That was the colorful phrase used by outgoing LAPD Chief William J. Bratton in reaction to ‘sixbeaststwomonkeys,’ an ensemble of eight sculptures by Peter Shelton commissioned for the department’s new headquarters at First and Spring streets downtown and still being installed as I write. (Dedication is set for Saturday between 10 a.m. and 3 p.m.) The rebuke makes for an eye-catching headline. But for reasons I’ll get to in a moment, it doesn’t even begin to come close to the furor inspired by another benign sculpture commissioned half a century ago for Parker Center, the LAPD’s old headquarters a few blocks away.
Neither does Bratton’s crack demonstrate that he knows zilch about contemporary sculpture, as one might suspect; it demonstrates instead that he doesn’t know much about cow splat. Born and raised in Boston, the chief has lived and worked successfully on police forces there and in New York City and Los Angeles, where encounters with cows are rare. Perhaps he can be forgiven for not knowing what bovine poo actually looks like.
What the sculptural ensemble does look like is a procession of monumental, smartly abstracted animal forms. Some are loosely reminiscent of such brawny beasts as hippos, elephants and bison. Shelton, whose well-known work usually abstracts human body parts, distending them in space in ways that make us supremely self-conscious of our own imperfect, slightly ridiculous assemblages of flesh and bone, has here turned his talents toward powerful animals associated with the untamed wilds of Asia, Africa and the Americas.
Cast in bronze and coated with a rich, black patina, they create a formal promenade along the Spring Street side of the new edifice. Between the sidewalk and the conventional but imposing new building, their mostly rounded shapes soften the hard edges of the street-scape. The corpulent forms are sheltered beneath a freshly planted alley of London plane trees. As it matures, the bower will further cushion the pedestrian space between the busy traffic artery and the swank architecture.
In stark contrast, the procession is flanked at either end by headless creatures atop tall, spindly legs. Their elevated bodies, presumably derived from the monkeys mentioned in the title, twist in space as if scanning their surroundings with bodily sensors rather than eyes. These animated forms begin and end the procession with an image of movement into the central city.
Between them, six limestone plinths positioned between stairs that rise a few steps from the concrete sidewalk to an upper pathway of decomposed granite hold the large, dark, smoothly elephantine forms. Half face north, half face south — which is saying something about the artist’s gift for abstraction, given that none of these beasts has a face.
One parades. Another huddles. A third seems to amble. One even appears to have rolled onto its side to wallow playfully for a moment in the sunshine. Each has a distinct personality.

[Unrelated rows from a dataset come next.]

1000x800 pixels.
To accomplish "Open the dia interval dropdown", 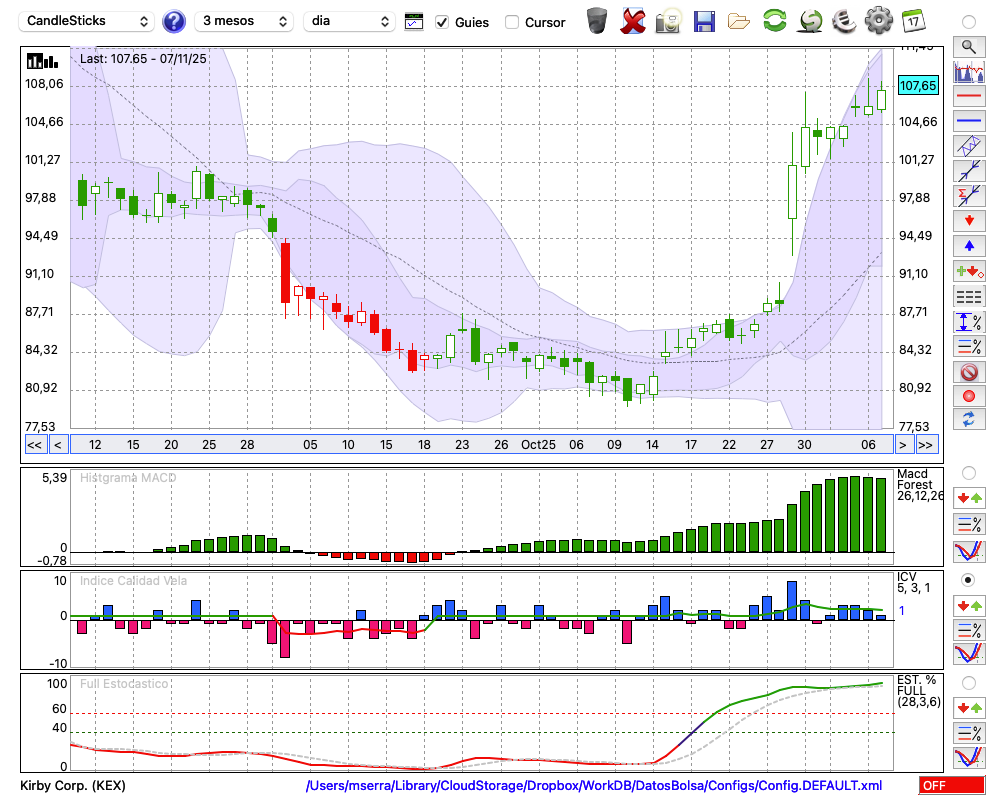I will [349, 21].
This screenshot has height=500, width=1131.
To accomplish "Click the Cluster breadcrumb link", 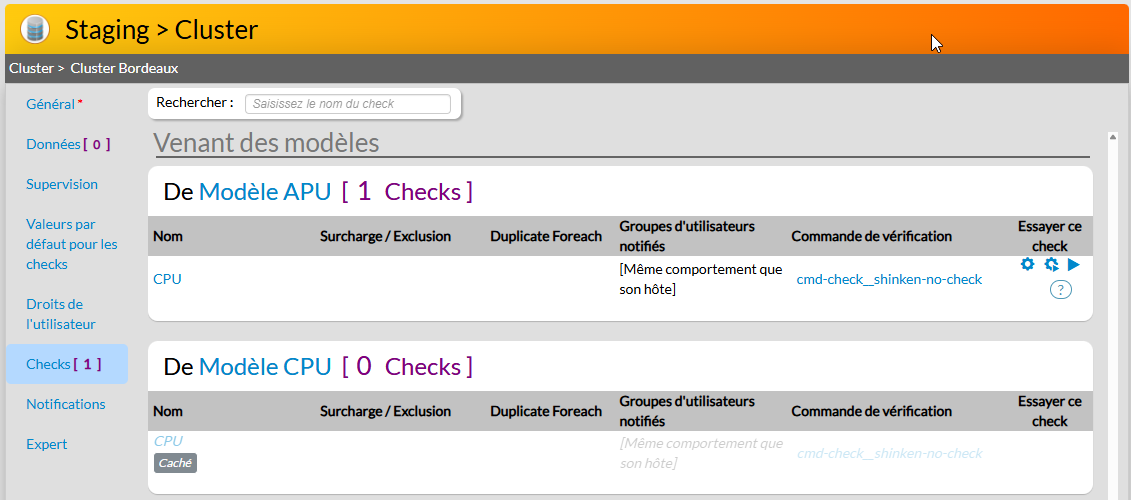I will pyautogui.click(x=30, y=68).
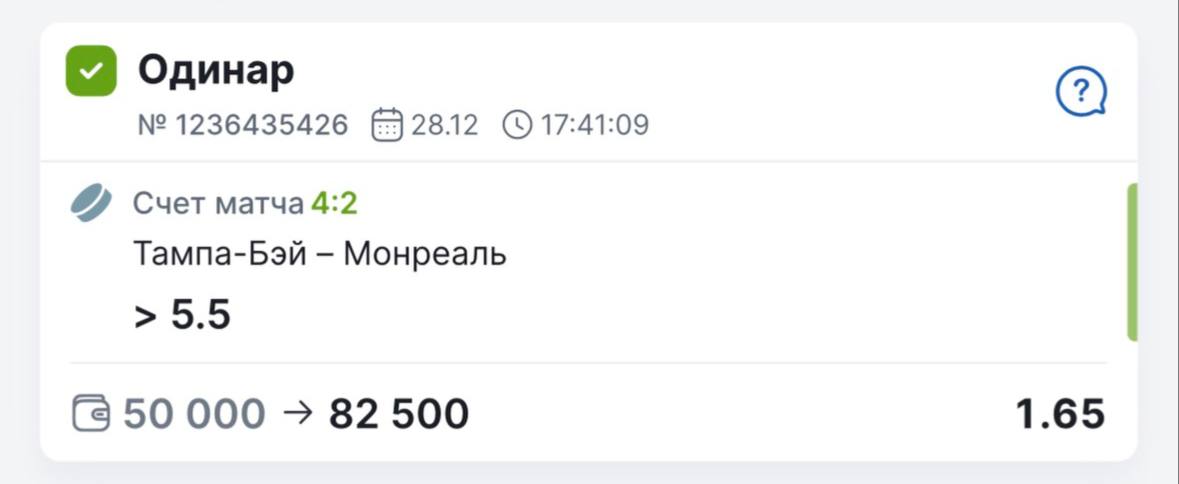
Task: Click the green vertical status bar
Action: [x=1132, y=262]
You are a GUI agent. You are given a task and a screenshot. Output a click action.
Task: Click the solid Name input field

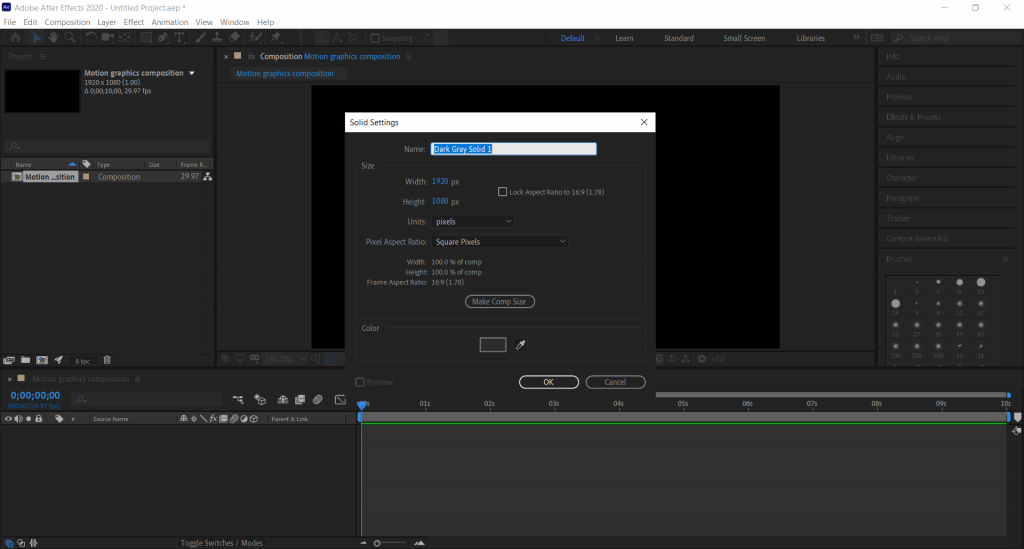513,149
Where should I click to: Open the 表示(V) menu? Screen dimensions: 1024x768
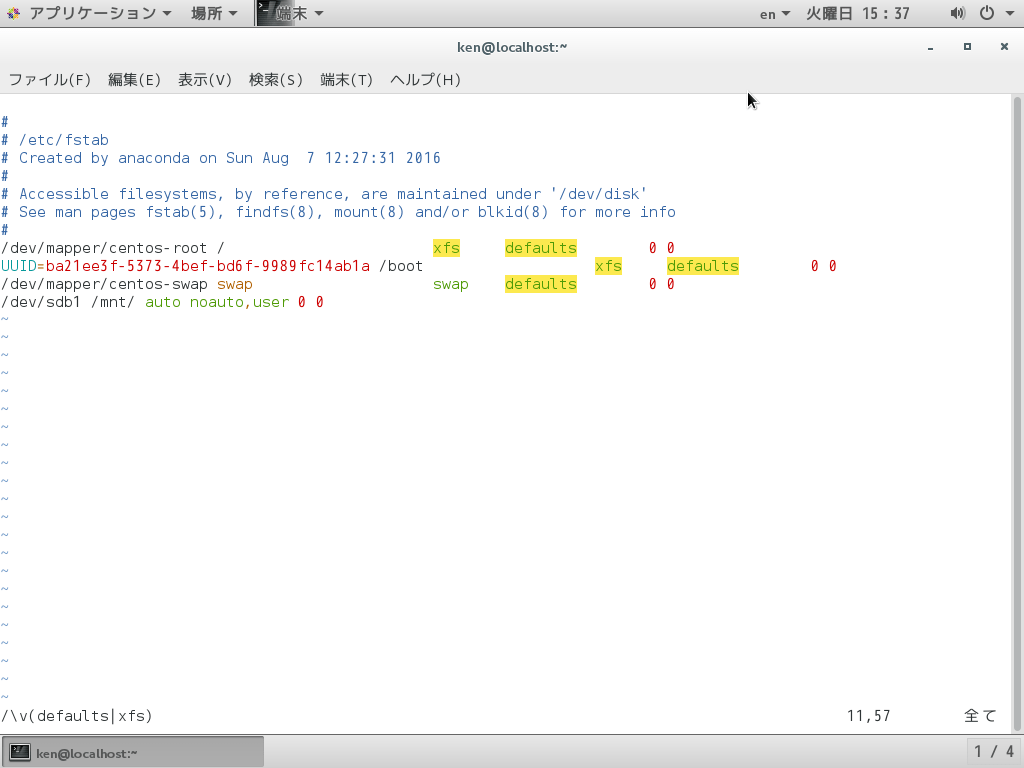(x=204, y=79)
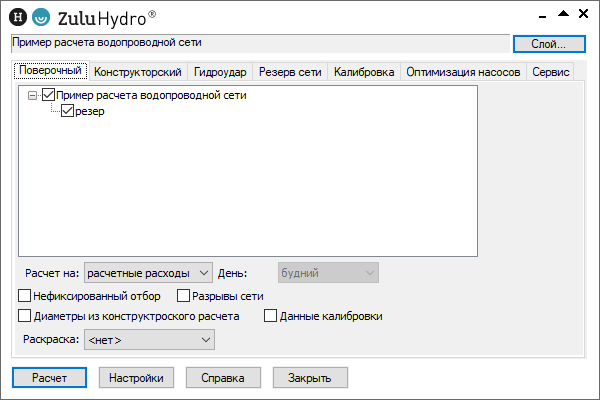The width and height of the screenshot is (600, 400).
Task: Uncheck the root layer 'Пример расчета водопроводной сети'
Action: [49, 96]
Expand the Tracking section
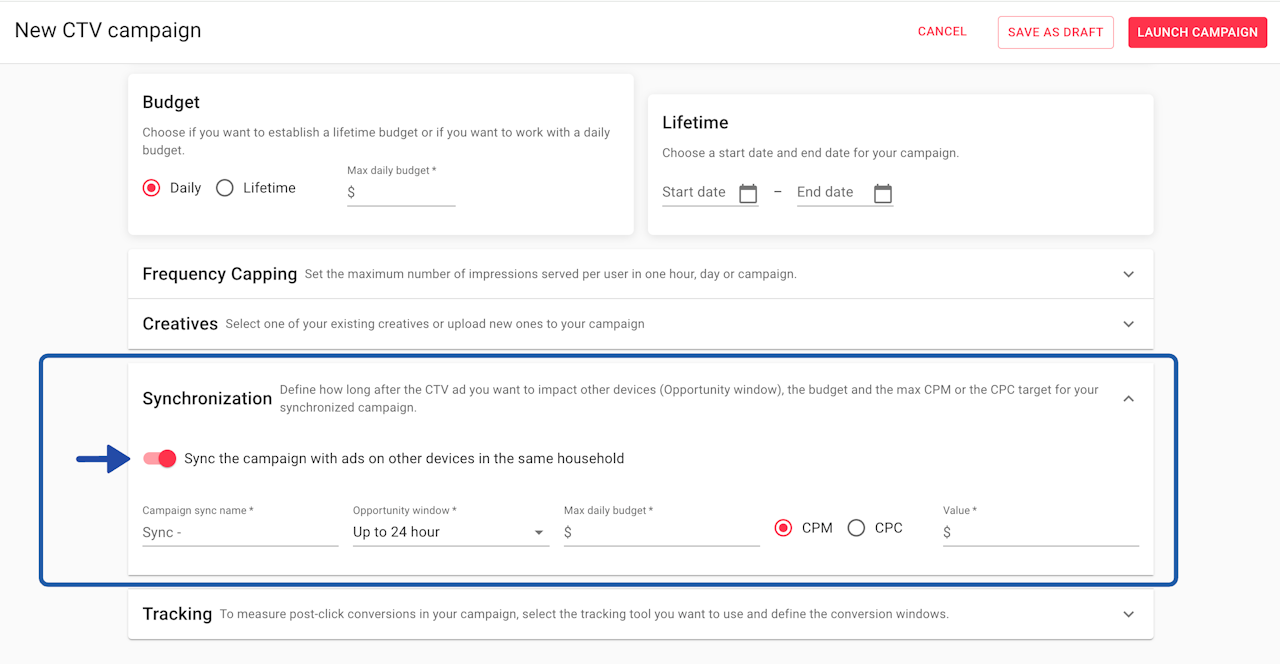Screen dimensions: 1280x664 [1128, 614]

In their own deep ancestry the sculptural forms also harbor memories of Henry Moore (1898-1986), albeit without the British Modern artist’s rather grandiose affinity for prehistoric bones and punctured shapes that let views of the landscape into the sculpture’s interior. Once upon a time it seemed like any new civic building worth its salt would have a monumental Moore out front, indicating a measure of self-conscious cultural pretension. Shelton’s playful bronzes tweak that sober tradition.
Why animals? Partly to put meat on those bones, I suspect.
More importantly, animal sculptures in front of noteworthy civic buildings are also common global fare, whether the imperial lions in front of the New York Public Library or the mythical dragons at entrances to the 9th-century Buddhist temple of Borobudur, nestled in the Indonesian jungle of central Java. In most every culture in most every age, powerful animals have functioned as guardian figures. Finding them now at the site of a police headquarters is hardly a stretch.
Shelton was also smart not to make his procession too literal in its civic symbolism. That error occurred in 1955, when a ludicrous uproar arose over a bronze sculpture commissioned the year before for the then-new police administration building now called Parker Center.
Bernard Rosenthal (1914-2009), the first sculpture professor at UCLA, crafted a 14-foot bronze figural grouping for the facade of the sleek, modern building on N. Los Angeles St., designed by Welton Becket Assoc. and J.E. Stanton. The sculpture, descriptively titled “The Family Protected by the Police,” also abstracts its subjects, here into angular, elongated Cubist forms. (After art school at Cranbrook Academy, Rosenthal trained in Chicago with Ukrainian émigré Alexander Archipenko.) A monumental figure at the rear — the policeman — puts his left arm around a woman holding a child in her arms at his side; meanwhile, his right hand rests on the shoulder of the young man standing slightly in front of him.
Except for their relative sizes, the two male figures are virtually identical. The continuity of a paternal police force composed of citizens is visually conveyed — albeit in limited terms of gender standards common to1950s American society.
Councilman Harold Harby was furious about the sculpture, although not because of any primal feminist leanings. A notorious Red-baiter and hater of Modern art, Harby was certain that the faceless geometric abstractions were meant to symbolize a “one world” philosophy of uniform, Communist-inspired government. (Think of him as the Glenn Beck of his day.) “It is probably the most scandalous satire and caricature of American people I have ever seen,” Harby fumed to the press, in a diatribe not without racist overtones. The brouhaha raged for months.
Harby’s efforts to get the sculpture removed from the off-white ceramic facade failed. Subsequent building around Parker Center has somewhat diminished the light-filled, open-air character of the space, which itself was meant to suggest a degree of transparency in a police department darkly shadowed by a troubled past. Together with the original building, the bronze is now part of a near-perfect midcentury Modern ensemble.
And what became of Bernard Rosenthal, the artist whose 1950s sculptures also graced the old Robinson’s department store in Beverly Hills, Bullock’s in Westwood and a fountain at UCLA? Better known as Tony, Rosenthal decamped to New York in 1960, where he died at 94 in July. “Alamo,” his revolving 1967 steel sculpture in the traffic island at downtown Manhattan ‘s Astor Place — balanced on point and commonly referred to as simply “the cube” — is among that city’s most familiar public sculptures.
Bratton, New York City Police Commissioner in the 1990s, probably saw “the cube” countless times. But no, I confess I don’t much wonder about what he thought of it.